Guayabita del Pinar

2018-04-23 13:11:50
Olivia Ameneiros
Guayabita del Pinar

Ce n'est ni un rhum ni un whisky. Ce n'est pas non plus un vin ou un spiritueux. Et à dire vrai, elle est inclassable parmi les boissons locales, seule convient l'appellation de liqueur, dans l'acception la plus large du terme.

La Guayabita de Pinar, produite dans l'ouest de Cuba, est unique au monde grâce à son mélange vin-rhum.

Cette originalité est due à l'utilisation d'un petit fruit sauvage typique de la région de Pinar del Río. C'est ainsi que la Guayabita se distingue depuis plus d'un siècle par son extraordinaire qualité, sa singularité et sa tradition artisanale.

Aussi, peu nombreux sont les visiteurs qui résistent à la tentation de glisser une bouteille dans leur valise ; et beaucoup se rendent dans cette région pour goûter à cet étrange breuvage et découvrir par eux-mêmes sa fabrication.

Ce qu'il y a d'intéressant, c'est que cette boisson est produite au même endroit depuis la fondation du premier établissement industriel, il y a cent vingt ans. Aujourd'hui, l'usine est devenue un lieu très apprécié des curieux et des visiteurs qui viennent des pays les plus divers pour connaître le secret de sa conception.

On se rend nombreux, tous les jours, sur les lieux où est préparée la liqueur selon des processus qui restent très largement manuels et qui exigent beaucoup de soin. Le connaisseur peut directement constater la qualité du produit qu'il achète.

Cent vingt-six ans après, la même Guayabita

Cette boisson si particulière conserve sa robe et son bouquet depuis plus d'un siècle. De nos jours, elle se décline en doux et sec; chaque bouteille contient un ou deux petits fruits dont la couleur tranche avec l'ocre de la Guayabita.

Les fruits doivent être récoltés en juillet et août, leur conservation doit faire l'objet de toutes les attentions. Une trentaine d'ouvriers agricoles sont chargés de réaliser la récolte qui donnera à cette boisson son goût caractéristique.

Ses valeurs commerciale, culturelle et traditionelle ont permis à la Guayabita d'accéder au Patrimoine industriel intangible de la nation cubaine.

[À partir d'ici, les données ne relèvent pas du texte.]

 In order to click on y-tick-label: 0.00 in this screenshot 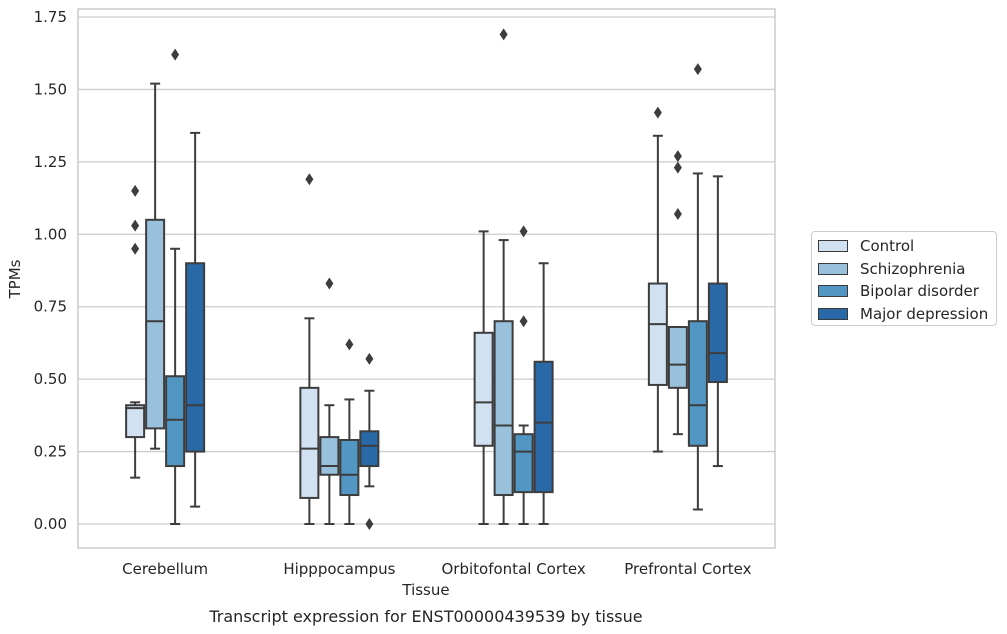, I will do `click(50, 524)`.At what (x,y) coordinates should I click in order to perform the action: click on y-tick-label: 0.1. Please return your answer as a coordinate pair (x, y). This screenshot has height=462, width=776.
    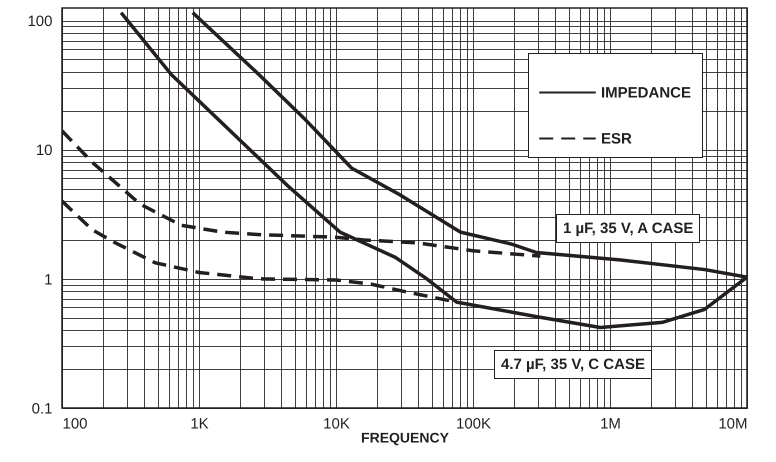
    Looking at the image, I should click on (42, 409).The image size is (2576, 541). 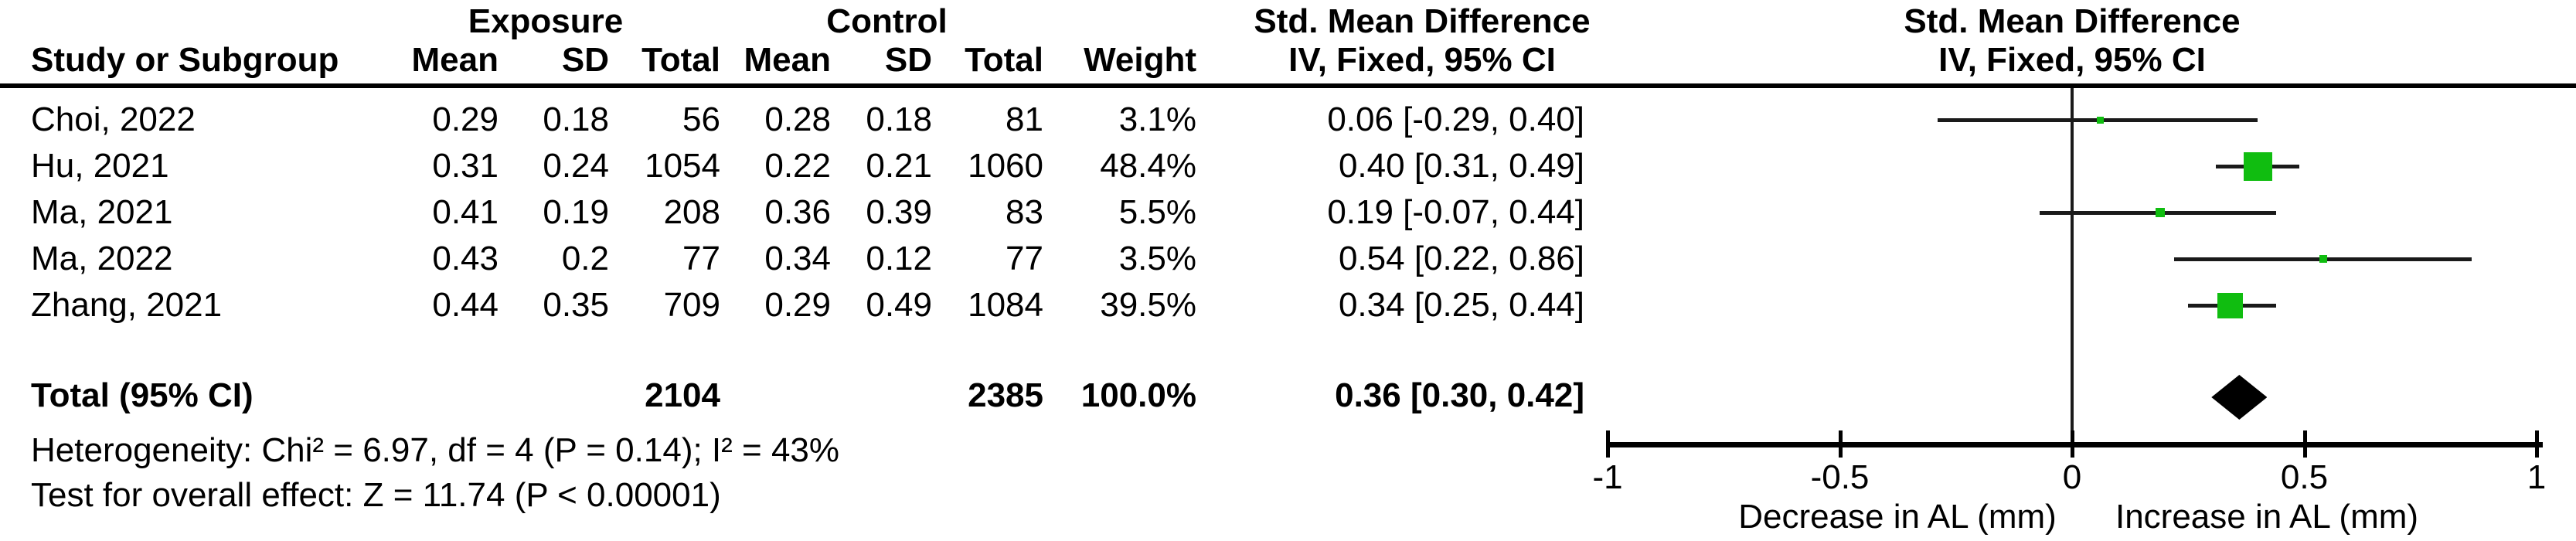 What do you see at coordinates (1157, 258) in the screenshot?
I see `weight-cell: 3.5%` at bounding box center [1157, 258].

Depuis 1999, Guayabita del Pinar est une marque déposée dans plus de dix pays d'Asie et d'Europe dont l'Allemagne, le Portugal et la France.

Une façon de se réchauffer

Boisson typique de Pinar del Río, région de l'ouest du pays, la Guayabita allie les traditions viticoles espagnoles et les coutumes des paysans nés à Cuba.

La légende raconte que les cultivateurs de tabac avaient pour habitude de boire une boisson tonifiante les matins de grand froid : elle leur permettait de supporter les inclémences du temps et le travail des champs.

Au début, les paysans buvaient seulement du rhum. Ils y ajoutèrent ensuite du sucre et un petit fruit de l'espèce Psidium salutare, qui pousse au bord des ruisseaux et à l'ombre des pins. L'inventeur de la recette demeure inconnu de nos jours.

On sait en revanche qu'il fallut attendre 1892 pour que la liqueur soit produite en quantité suffisante pour sa commercialisation. C'est un certain Lució Garay, originaire d'Espagne, qui créa le petit établissement où ce produit aujourd'hui célèbre est toujours fabriqué artisanalement. Au début, les boissons produites dans l'usine étaient reservées aux personnalités venues visiter Pinar del Río.

Chose curieuse, la Guayabita est toujours produite au même endroit où Garay remplit ses premiers tonneaux, rue Isabel Rubio. Bien que l'inscription Casa Garay figure encore sur la façade, les locaux appartiennent aujourd'hui à l'usine d'État Ceferino Fernández Viña. Alors que la fabrique produisait autrefois un très petit nombre de bouteilles et visait une clientèle sélecte, l'usine produit de nos jours plus de deux milles caisses par mois.

Bien que la production peine à satisfaire la demande des marchés cubain et étranger, les résultats productifs sont une véritable réussite pour ce petit établissement, actuellement en travaux.

Jesús Alberto Moreno, son directeur, précise que l'exportation est le principal débouché pour cette boisson.

Quant aux connaisseurs de la Guayabita, c'est à sa capacité à se marier avec les cigares, également produits dans l'ouest de l'île, qu'ils accordent son plus grand prix.